Olympic National Park is home to four major temperate rainforest valleys including the Hoh, Queets, Quinault, and Bogchiel.
Moss Covered trees fill the deep forest trails of Olympic National Park. Photo courtesy of Lauren Skonieczny

Olympic National Park is located in the Northwestern part of Washington, covering the majority of the Olympic Peninsula. With an uncanny overlap of forest, mountains, and sea, it’s a unique climate zone and boasts some of the best hikes in Washington.

A Different Kind of Paradise

Primarily a temperate rainforest, Olympic National Park is packed with some of the most dense, mossy, and mystical landscapes I have ever seen. Thick old-growth forests are covered in dense green clumps and fungi from floor to canopy. Lush rivers weave between their massive roots, shimmering where rare sunbeams penetrate.

The park is surrounded on three sides by a moody coastline characterized by jagged rock formations. Large groves of coniferous trees grow on the beach, a dramatic transition from forest to sea. The beaches of Olympic National Park are often cold and shrouded in mist, but on clear days they give way to stellar views of the looming Cascade Mountains, as epic as the vistas along the best Grand Canyon hikes.

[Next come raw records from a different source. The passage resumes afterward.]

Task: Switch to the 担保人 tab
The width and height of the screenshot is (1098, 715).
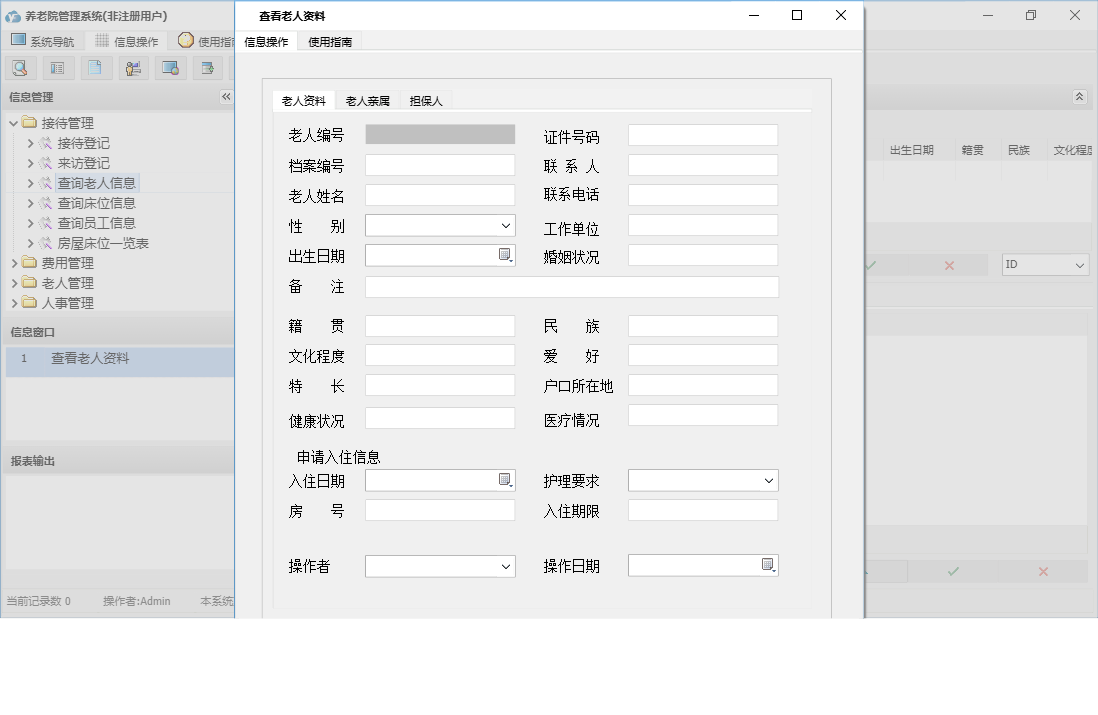Action: click(x=426, y=100)
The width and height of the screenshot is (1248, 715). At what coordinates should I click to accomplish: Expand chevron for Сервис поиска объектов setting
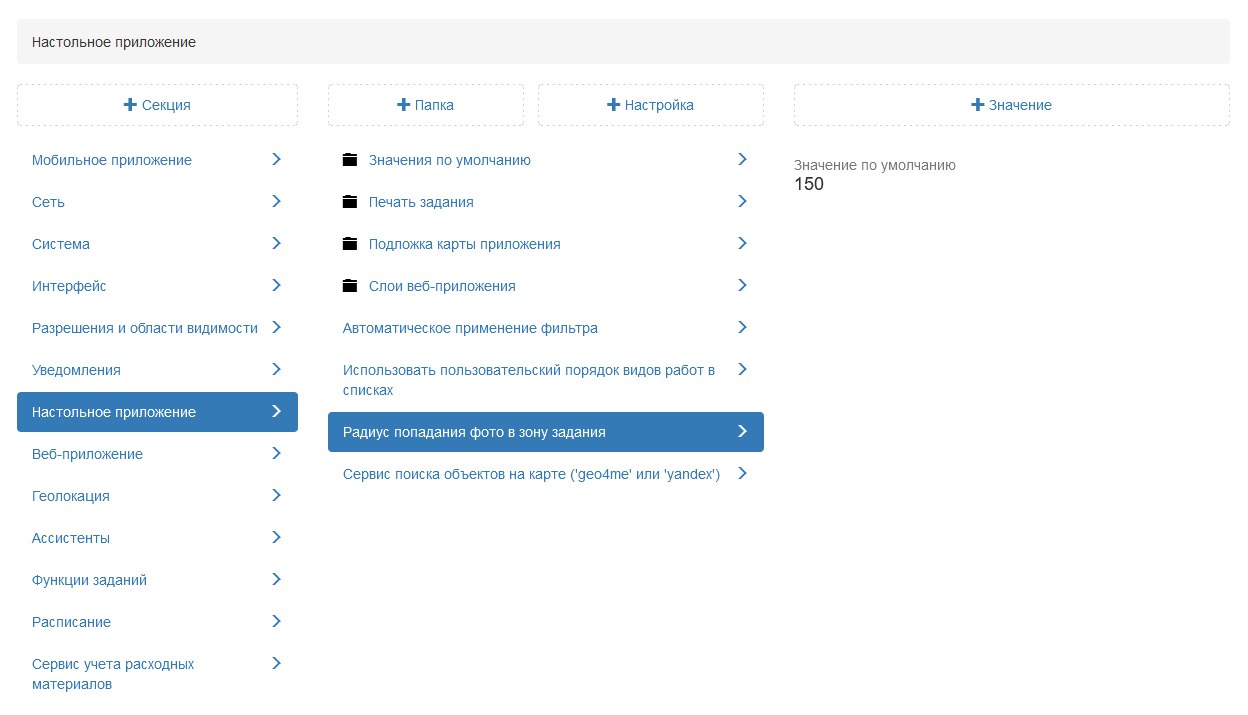[742, 473]
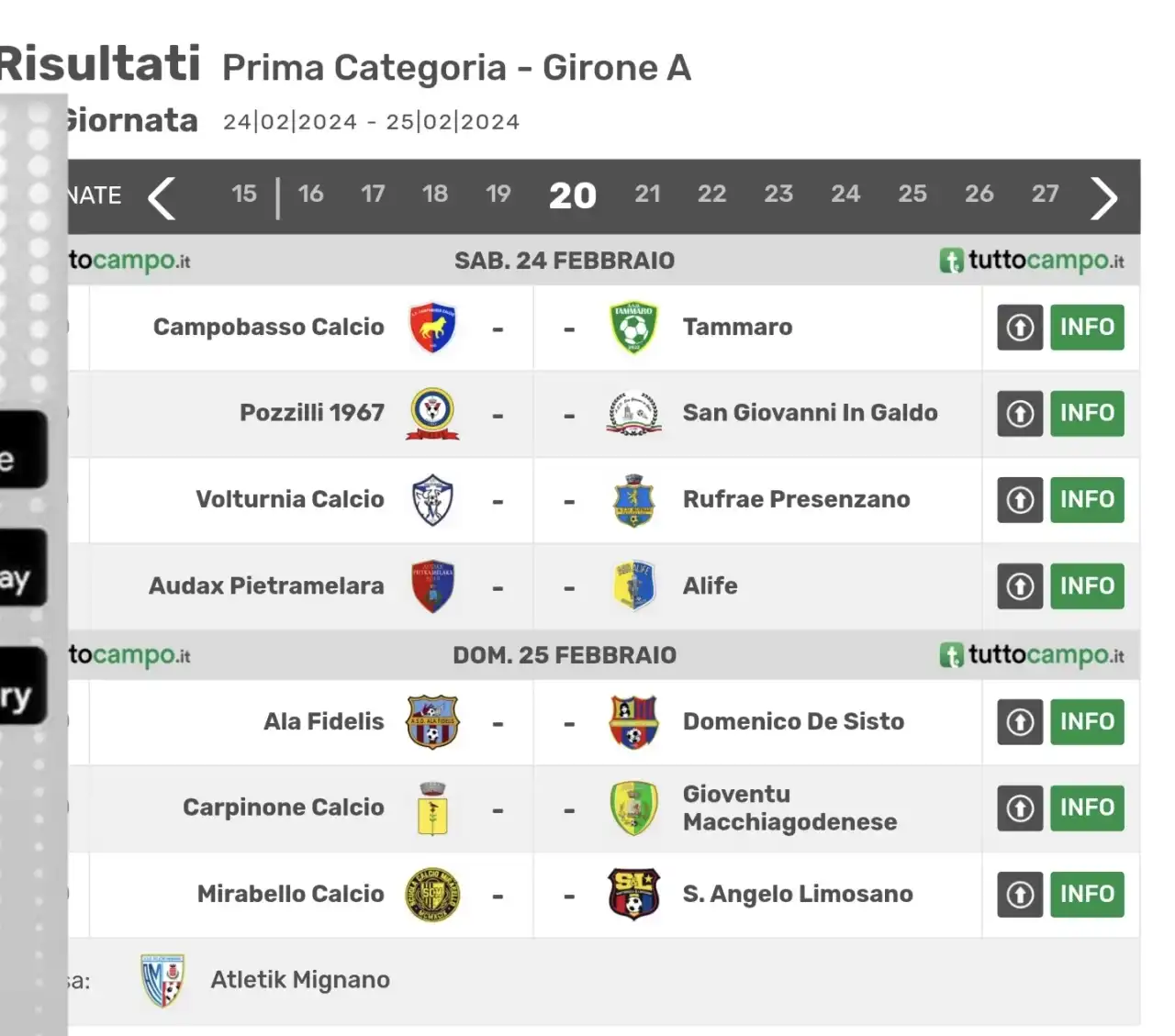1175x1036 pixels.
Task: Click the Ala Fidelis team crest
Action: (x=432, y=722)
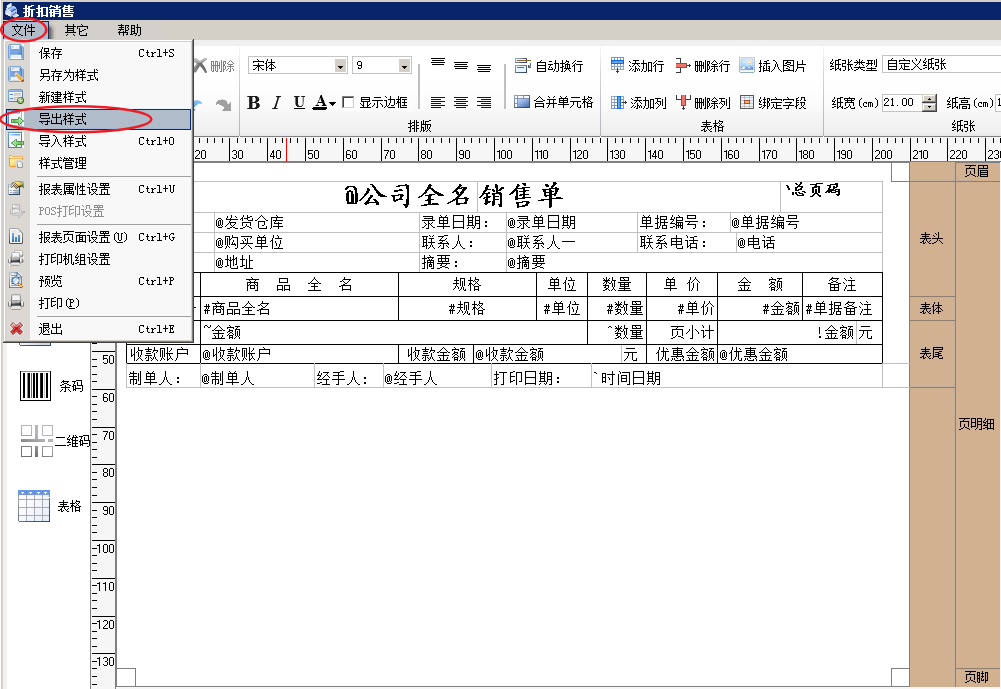Click the Bold formatting icon
1001x689 pixels.
[x=253, y=103]
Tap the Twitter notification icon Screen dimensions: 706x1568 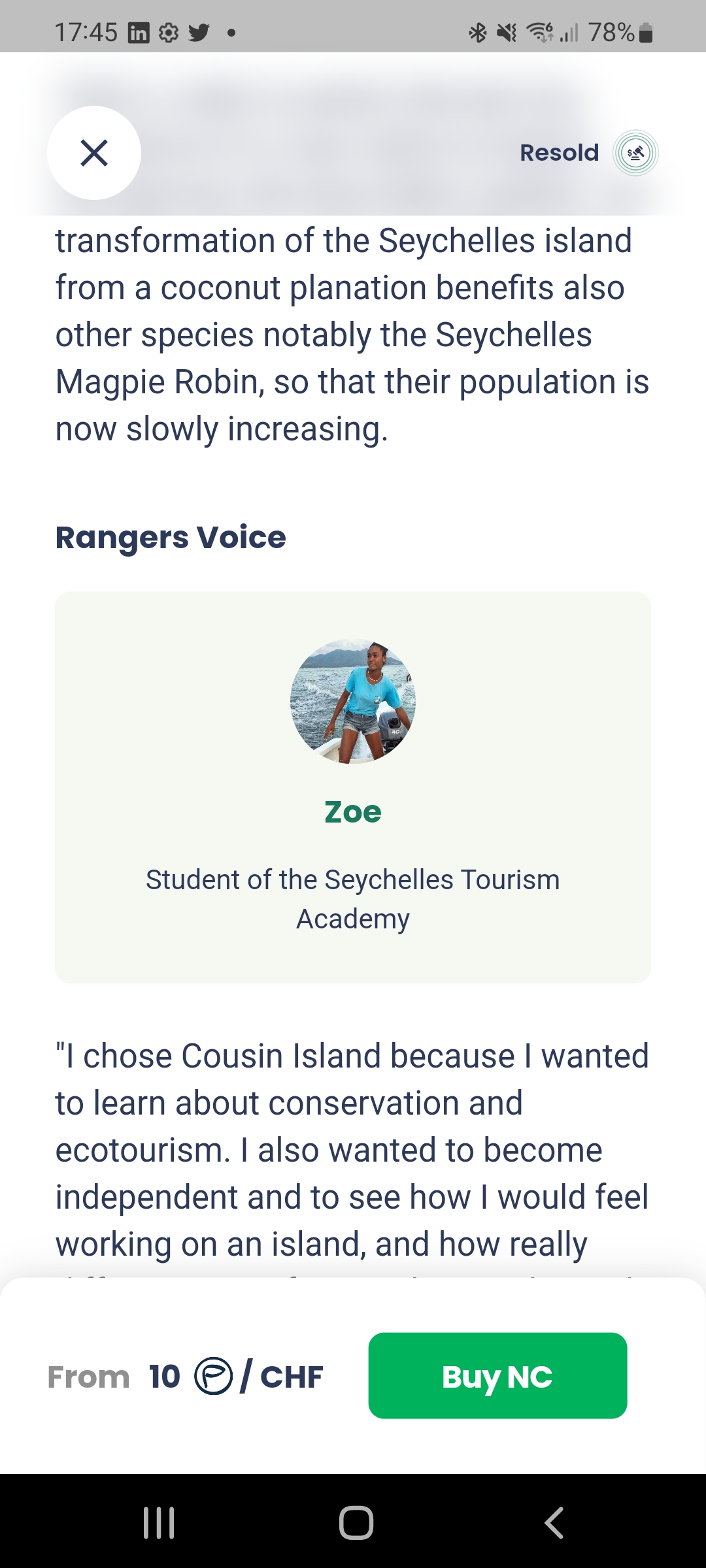[199, 32]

Choose Beaches, Mountains, or Both

Olympic National Park is perfect for day hikers. A plethora of quality out-and-back trails boast beautiful views a short distance from the trailhead.

One of my favorites is Hurricane Hill. This moderately challenging 3.4 mile trail takes you up above the tree line to some amazing alpine vistas. If you prefer beach scenery, head to Cadillac Beach. It offers the perfect combination of sweeping coastline to rival the hiking in San Diego, jagged rocks, and beach camping.

To backpack in Olympic National Park, it’s best to have some previous experience. Long distances between campsites and limited exit points to the main road demands some logistical decision making.

On the plus side, if you’re a seasoned backpacker looking to escape the crowds, it’s easy to do. With some planning, backpacking here can be a sacred experience. I recommend starting in the Hoh Rainforest where you can create your own route from a network of interlacing trails and campsites.